Problem 1: Write out the stretch of the forum post about the Omega Seamaster F300 from "My regular watch" through "my humble abode.".

Document segment:
# Omega Sm120 F300 Update



## Agent orange (Feb 11, 2006)

As some of will know I recently bought a Seamaster 120 f300. The watch was in good condition but needed a new crystal, bezel insert and for safety's sake a check over to make sure all was well with the esa 9162 movement.

My regular watch maker won't touch tuning fork movement so the hunt was on to find someone prepared to work on it. Enter Keith Tilley, a fellow f300 fan who, frustrated at the lack of knowledge and expertise on these great movements, took it upon him self to learn all he could. Not only that he bought the original timing equipment and has the Omega servicing manuals too. A quick email was all it took to enlist Keith's help and a date was set. Fortunately for me Keith lives 35 minutes way from my humble abode.

How time flies (no pun intended). I managed to spend the best part of 4 hours chatting to Keith, exchanging watch stories, drooling over his watch collection, talking cars and bikes etc. And he managed to replace the crystal, time the watch and give it a thorough going over. In the meantime I just stood in awe of his dexterity and held my breath! The good news is the watch is running fine (+ 1.8 seconds), is all original and in very good condition. The only slight negative is the bezel insert is bakalite poured in to the bezel and not replaceable, so the hunt is on for a replacement bezel.

So a huge thank you for Keith and a big thanks to you guys for bringing him to my attention.

Now the bit you've been waiting for, a few before and after pics.

Record extracts:

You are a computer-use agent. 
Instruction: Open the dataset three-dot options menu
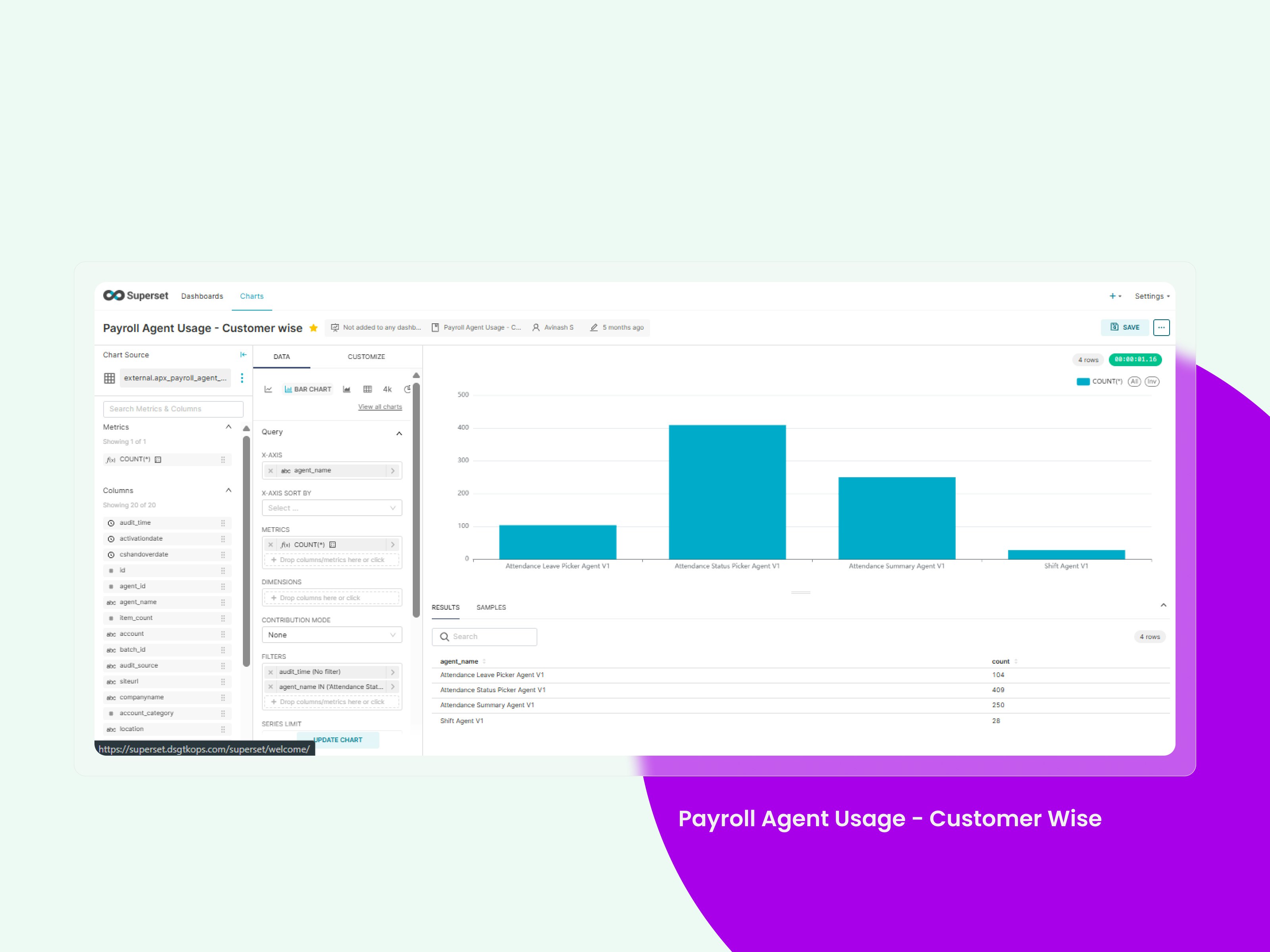[242, 378]
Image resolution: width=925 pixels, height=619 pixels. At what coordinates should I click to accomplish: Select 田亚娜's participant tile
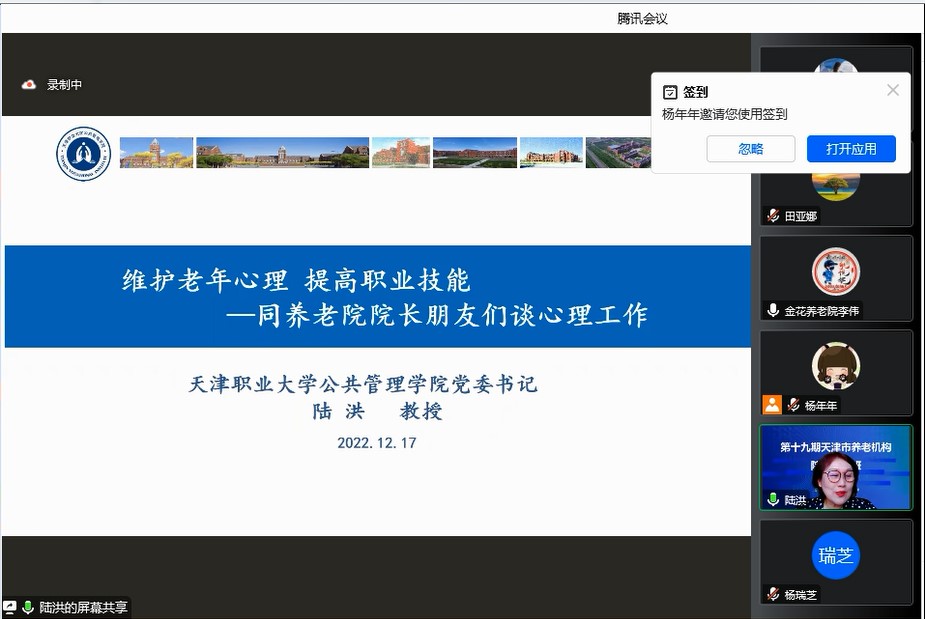coord(836,188)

Problem 2: Rewrite both entries above in full, including their requests, with every coordinate in the answers multiplied by 1.95 and rounded to whole numbers, halves rounding up. Leave the pictures out.

Finished answer 1:
My regular watch maker won't touch tuning fork movement so the hunt was on to find someone prepared to work on it. Enter Keith Tilley, a fellow f300 fan who, frustrated at the lack of knowledge and expertise on these great movements, took it upon him self to learn all he could. Not only that he bought the original timing equipment and has the Omega servicing manuals too. A quick email was all it took to enlist Keith's help and a date was set. Fortunately for me Keith lives 35 minutes way from my humble abode.

Finished answer 2:
You are a computer-use agent. 
Instruction: Open the dataset three-dot options menu
[472, 737]
Image resolution: width=925 pixels, height=619 pixels. At what coordinates should I click to accomplish: Select 田亚娜's participant tile
coord(1630,367)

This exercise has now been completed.